**** EXCERPT

Why don't helicopters ever break down and fall out of the sky?

When an airplane loses power, it becomes a glider. When a helicopter loses power, I’d expect it to fall like a rock. So why have I never heard of this happening? Do helicopters have incredibly reliable engines that aren’t in airplanes and cars? Do they have two engines for redundancy? I’m sure the mechanics check everything very frequently, but they do that for airplanes too and people still occasionally have to glide into fields when the engine fails. What’s the explanation for this?

Why? The spinning rotor is still providing lift, albeit less as it slows down. It won’t fall like a rock since lift doesn’t disappear as soon as you lose power.

Heli pilot checking in.

Helicopters have the same engines as airplanes. Some are piston, and some are turbine. Some helicopters have one engine, some have two, and some have three. Sometimes they fail.

Helicopters have a sprag clutch or ‘freewheeling unit’ that disengages the rotor system from the engine in case the engine loses power. This allows the rotors to keep spinning, and the helicopter enters autorotation. That is, you glide to a landing.

********

PROMPT 1 ->
In the helicopter discussion, copy everything from "Why? The spinning" down to "you lose power." word for word.
PROMPT 2 ->
According to the helicopter discussion, what disengages the rotor system from the engine if the engine loses power?

**** DATA SECTION

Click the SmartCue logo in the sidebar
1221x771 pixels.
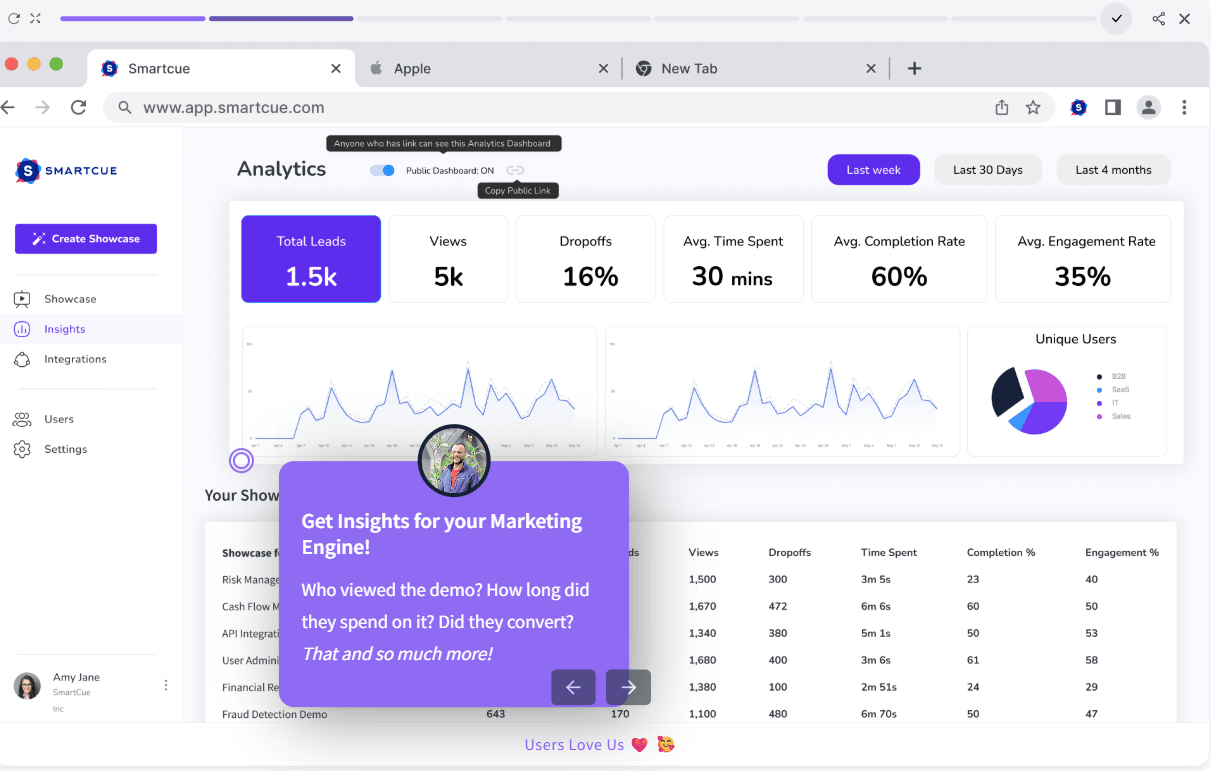pos(65,170)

********

RIGHT ANSWER 1 ->
Why? The spinning rotor is still providing lift, albeit less as it slows down. It won’t fall like a rock since lift doesn’t disappear as soon as you lose power.

RIGHT ANSWER 2 ->
A sprag clutch, also called a "freewheeling unit."